Spice-rack for meds: this one doubles as a sort of hack. I use a spice-rack organizer to store prepped medication syringes so they’re accessible, easy to reach, and easy to read.
Cooler-insulated lunchbox: When Gus was little, I put his tube feeds and pump in a cooler-insulated lunchbox like this one. As he got older, we found these Pottery Barn backpacks that come in a mini size for him to wear while infusing.
Adhesive remove spray: I literally can’t live without this; it’s magic in a can. Not only do these sprays completely remove adhesive (it just melts away), there is no residue. That’s a big deal when you’re trying to put another ostomy wafer back on the same skin. In addition to Hollister, Coloplast also makes a good product.
Ostomy belt: if your child has an ostomy, the simplest way to increase their wear-time is an ostomy belt. You can order them from wherever you get your ostomy supplies. Every major company makes a belt for their pouches, including Hollister (who also makes a pediatric version), Convatec, and Coloplast.

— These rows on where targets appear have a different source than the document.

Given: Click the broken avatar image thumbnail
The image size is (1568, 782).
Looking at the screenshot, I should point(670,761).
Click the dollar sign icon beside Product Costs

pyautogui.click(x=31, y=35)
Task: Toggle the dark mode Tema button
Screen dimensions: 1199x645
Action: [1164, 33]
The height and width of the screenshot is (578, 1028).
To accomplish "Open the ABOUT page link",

Ostomy barrier strips: I’m a fan of the Coloplast brand for barrier strips. You need something that moves with the body, its contours, and the barrier.
Large washable bed pads: You can typically get these from the company you get your ostomy, wound care, or enteral supplies from. If you can’t access them that way, you can find them in various sizes on Amazon. I like the 34” x 52” size so I can tuck it in on the sides of the bed to keep it in place.
Parafilm: This is great for protecting the connections on your TPN tubing against accidents. I wrap every connection point (line to curly tubing, curly tubing to pump tubing, extension tubing if you are using it) to prevent the fluids from any accidents from getting into the thread of the connections. You can ask your infusion company to provide this for you.
For boys - external caths: If your son gets TPN overnight and struggles to stay dry, these may change your life! We’ve been using them for about nine years now. No more changing diapers or wet clothes, or washing endless wet bed pads in the middle of the night. Being able to sleep is a wonderful thing!
Your supply company should be able to provide these for you. They come in various sizes, so call Coloplast to ask for a measuring guide and samples (800-533-0464). They also come in 2 lengths:
You'll need a collection bag to connect to the catheter as well. Most likely, your supply company will send you a generic collection bag. We use a 2L bag. Once you get over the learning curve, the catheters are amazing! You can use a barrier wipe if he has skin sensitivity and then an adhesive remover wipe to take the catheter off.
What Are Your Favorite Products?What must-have products have you collected through the years? Let’s continue the chain of sharing and support on our Facebook or Instagram page. We also hope you consider adding our Central Line Vest, G-Tube Wrap, Ostomy Pouch Cover, and Line Covers to your list of favorite products.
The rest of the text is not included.